Nikola Tesla was talking about his student days at Prague. “I remember well at Prague,” he said, “an old professor of great originality and acumen. This professor insisted on the value of a free use of the perceptive faculties, and he was always pointing out the need for this use in strange ways.
“One day, on arising to lecture, he began: ‘Gentlemen, you do not use your faculties of observation as you should.’
“He laid on the table before him a pot, filled with some vile-smelling chemical compound - a thick, brown stuff.

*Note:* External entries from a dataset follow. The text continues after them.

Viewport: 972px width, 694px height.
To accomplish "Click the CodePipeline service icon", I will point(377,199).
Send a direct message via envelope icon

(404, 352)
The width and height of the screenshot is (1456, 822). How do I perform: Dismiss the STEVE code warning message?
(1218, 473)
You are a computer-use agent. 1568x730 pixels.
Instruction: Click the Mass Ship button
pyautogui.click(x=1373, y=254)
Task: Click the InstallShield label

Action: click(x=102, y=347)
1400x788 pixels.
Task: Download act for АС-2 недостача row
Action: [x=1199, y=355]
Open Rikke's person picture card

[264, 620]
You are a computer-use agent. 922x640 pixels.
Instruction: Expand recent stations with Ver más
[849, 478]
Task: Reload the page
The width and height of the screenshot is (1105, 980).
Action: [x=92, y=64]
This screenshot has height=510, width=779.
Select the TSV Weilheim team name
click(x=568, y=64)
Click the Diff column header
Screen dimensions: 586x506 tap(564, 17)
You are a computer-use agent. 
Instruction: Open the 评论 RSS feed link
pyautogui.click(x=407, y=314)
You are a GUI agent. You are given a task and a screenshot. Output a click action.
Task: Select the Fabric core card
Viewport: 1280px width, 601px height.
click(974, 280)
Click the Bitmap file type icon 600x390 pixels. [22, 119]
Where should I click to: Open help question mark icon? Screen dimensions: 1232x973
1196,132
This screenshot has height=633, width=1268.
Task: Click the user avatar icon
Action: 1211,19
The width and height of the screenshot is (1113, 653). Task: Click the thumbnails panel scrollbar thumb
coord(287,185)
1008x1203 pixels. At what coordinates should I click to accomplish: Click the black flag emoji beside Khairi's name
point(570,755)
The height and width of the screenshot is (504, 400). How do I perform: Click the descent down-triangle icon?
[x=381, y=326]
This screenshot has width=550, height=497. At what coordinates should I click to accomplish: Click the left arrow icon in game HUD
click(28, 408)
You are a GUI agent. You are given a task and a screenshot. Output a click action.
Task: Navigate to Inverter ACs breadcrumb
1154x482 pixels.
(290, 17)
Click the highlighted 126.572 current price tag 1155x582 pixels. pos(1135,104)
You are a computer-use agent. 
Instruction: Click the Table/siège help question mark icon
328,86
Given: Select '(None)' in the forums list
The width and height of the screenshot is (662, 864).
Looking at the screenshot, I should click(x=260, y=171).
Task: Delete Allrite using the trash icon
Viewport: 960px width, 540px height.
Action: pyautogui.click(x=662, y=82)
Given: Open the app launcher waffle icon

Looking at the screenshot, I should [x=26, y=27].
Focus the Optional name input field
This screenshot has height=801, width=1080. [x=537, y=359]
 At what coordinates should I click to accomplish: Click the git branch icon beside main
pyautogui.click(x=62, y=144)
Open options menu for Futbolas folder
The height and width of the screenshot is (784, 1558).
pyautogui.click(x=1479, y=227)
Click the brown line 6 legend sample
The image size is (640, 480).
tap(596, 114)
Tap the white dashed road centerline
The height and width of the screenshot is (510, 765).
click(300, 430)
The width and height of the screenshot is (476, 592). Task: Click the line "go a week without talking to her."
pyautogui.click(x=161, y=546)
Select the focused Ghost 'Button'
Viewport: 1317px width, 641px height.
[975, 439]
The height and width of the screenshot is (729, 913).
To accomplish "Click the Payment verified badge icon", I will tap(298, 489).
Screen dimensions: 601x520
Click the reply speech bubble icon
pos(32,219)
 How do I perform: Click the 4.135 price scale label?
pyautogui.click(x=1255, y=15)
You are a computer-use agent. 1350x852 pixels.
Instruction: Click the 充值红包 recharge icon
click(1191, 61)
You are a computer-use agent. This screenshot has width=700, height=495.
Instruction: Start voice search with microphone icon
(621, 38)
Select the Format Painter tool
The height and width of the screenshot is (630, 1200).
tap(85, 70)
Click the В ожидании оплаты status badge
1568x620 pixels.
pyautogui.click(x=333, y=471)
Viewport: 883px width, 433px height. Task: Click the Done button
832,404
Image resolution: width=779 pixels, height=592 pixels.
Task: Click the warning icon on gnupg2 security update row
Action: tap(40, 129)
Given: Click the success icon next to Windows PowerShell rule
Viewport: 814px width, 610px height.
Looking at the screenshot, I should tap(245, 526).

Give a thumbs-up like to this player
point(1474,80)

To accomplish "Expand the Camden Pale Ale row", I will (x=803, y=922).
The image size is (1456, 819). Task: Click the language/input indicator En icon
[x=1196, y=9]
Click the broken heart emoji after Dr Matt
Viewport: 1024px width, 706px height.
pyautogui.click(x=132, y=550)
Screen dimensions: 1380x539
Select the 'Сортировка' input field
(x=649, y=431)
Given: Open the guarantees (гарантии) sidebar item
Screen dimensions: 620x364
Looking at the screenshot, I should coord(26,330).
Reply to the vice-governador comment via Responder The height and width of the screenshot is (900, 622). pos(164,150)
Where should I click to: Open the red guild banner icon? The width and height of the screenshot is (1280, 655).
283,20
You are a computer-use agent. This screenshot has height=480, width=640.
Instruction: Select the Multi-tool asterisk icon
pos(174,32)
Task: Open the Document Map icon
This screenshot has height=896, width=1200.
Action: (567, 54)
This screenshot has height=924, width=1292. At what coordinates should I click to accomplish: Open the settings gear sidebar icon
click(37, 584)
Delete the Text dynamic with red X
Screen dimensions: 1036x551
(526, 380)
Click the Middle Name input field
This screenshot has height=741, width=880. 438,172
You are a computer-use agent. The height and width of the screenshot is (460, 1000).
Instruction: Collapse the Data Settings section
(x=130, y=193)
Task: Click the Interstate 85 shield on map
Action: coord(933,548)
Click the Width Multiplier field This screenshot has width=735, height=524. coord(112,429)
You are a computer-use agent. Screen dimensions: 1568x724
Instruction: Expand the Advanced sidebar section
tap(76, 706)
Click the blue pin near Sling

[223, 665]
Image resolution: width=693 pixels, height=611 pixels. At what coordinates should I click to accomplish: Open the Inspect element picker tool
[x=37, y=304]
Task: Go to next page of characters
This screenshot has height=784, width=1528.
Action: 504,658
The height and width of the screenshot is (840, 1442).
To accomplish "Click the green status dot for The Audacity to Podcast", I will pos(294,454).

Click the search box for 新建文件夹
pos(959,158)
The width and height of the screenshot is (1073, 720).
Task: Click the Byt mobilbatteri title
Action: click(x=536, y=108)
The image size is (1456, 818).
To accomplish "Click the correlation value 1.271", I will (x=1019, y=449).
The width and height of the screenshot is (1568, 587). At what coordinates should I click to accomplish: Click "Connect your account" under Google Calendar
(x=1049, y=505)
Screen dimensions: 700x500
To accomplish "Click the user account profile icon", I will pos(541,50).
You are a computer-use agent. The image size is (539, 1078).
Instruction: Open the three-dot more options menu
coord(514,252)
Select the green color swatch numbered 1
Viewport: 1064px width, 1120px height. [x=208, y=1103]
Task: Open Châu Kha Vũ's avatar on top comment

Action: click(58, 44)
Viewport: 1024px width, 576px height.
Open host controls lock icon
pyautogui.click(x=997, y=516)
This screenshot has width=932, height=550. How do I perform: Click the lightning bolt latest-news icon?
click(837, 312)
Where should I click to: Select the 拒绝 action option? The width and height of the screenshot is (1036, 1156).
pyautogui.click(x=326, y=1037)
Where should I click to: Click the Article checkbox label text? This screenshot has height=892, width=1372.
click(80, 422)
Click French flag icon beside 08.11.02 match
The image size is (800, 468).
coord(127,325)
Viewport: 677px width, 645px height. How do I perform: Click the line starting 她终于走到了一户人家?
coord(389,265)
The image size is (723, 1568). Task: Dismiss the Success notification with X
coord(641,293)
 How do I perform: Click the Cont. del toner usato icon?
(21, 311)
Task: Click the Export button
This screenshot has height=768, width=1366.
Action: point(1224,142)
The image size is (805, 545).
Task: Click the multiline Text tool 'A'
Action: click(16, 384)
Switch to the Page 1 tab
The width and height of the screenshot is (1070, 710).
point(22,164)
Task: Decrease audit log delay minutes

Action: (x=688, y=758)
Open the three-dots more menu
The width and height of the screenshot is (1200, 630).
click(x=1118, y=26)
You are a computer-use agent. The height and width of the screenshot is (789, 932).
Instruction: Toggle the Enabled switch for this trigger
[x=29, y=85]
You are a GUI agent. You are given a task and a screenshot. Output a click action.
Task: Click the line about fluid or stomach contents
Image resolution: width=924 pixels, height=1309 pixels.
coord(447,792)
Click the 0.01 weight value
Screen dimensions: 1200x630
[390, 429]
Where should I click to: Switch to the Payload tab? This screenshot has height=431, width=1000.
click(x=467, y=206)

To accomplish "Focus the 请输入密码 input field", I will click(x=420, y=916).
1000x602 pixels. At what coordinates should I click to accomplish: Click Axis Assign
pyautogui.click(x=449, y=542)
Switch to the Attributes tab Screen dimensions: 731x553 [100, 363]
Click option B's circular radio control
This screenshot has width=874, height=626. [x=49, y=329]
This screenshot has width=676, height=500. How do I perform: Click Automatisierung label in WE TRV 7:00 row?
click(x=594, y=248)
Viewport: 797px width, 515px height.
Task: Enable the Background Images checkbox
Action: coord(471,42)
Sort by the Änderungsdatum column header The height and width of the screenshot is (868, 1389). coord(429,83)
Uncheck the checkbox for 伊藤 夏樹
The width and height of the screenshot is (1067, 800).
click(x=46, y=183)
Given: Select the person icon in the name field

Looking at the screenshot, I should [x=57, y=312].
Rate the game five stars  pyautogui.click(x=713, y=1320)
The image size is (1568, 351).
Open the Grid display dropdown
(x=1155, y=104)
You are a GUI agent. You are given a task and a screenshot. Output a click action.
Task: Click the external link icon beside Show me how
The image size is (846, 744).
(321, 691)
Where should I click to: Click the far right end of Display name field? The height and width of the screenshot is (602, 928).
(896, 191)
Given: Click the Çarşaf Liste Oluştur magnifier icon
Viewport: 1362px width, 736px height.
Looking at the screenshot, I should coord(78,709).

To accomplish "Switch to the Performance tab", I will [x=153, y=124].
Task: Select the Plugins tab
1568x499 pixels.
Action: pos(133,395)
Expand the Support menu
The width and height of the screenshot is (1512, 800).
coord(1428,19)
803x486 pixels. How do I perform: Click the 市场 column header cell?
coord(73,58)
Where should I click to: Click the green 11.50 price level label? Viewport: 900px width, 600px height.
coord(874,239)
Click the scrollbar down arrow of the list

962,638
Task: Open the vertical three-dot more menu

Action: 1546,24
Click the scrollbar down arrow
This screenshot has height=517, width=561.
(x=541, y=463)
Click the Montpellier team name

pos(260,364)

“‘When I was a student,’ he went on, ‘I did not fear to use my sense of taste.’
“He dipped his finger deep into the pot and then stuck the finger in his mouth.
“‘Taste it, gentlemen. Taste it’ he said smiling grimly.
“The evil pot passed round the class, and one after another we dipped our fingers in it and then sucked them clean. The taste of the thick brown compound was horrible. We made wry faces and spluttered. The professor watched us with a grim smile.
“When the pot was finally returned to him, his thin lips parted, and he gave a dry chuckle.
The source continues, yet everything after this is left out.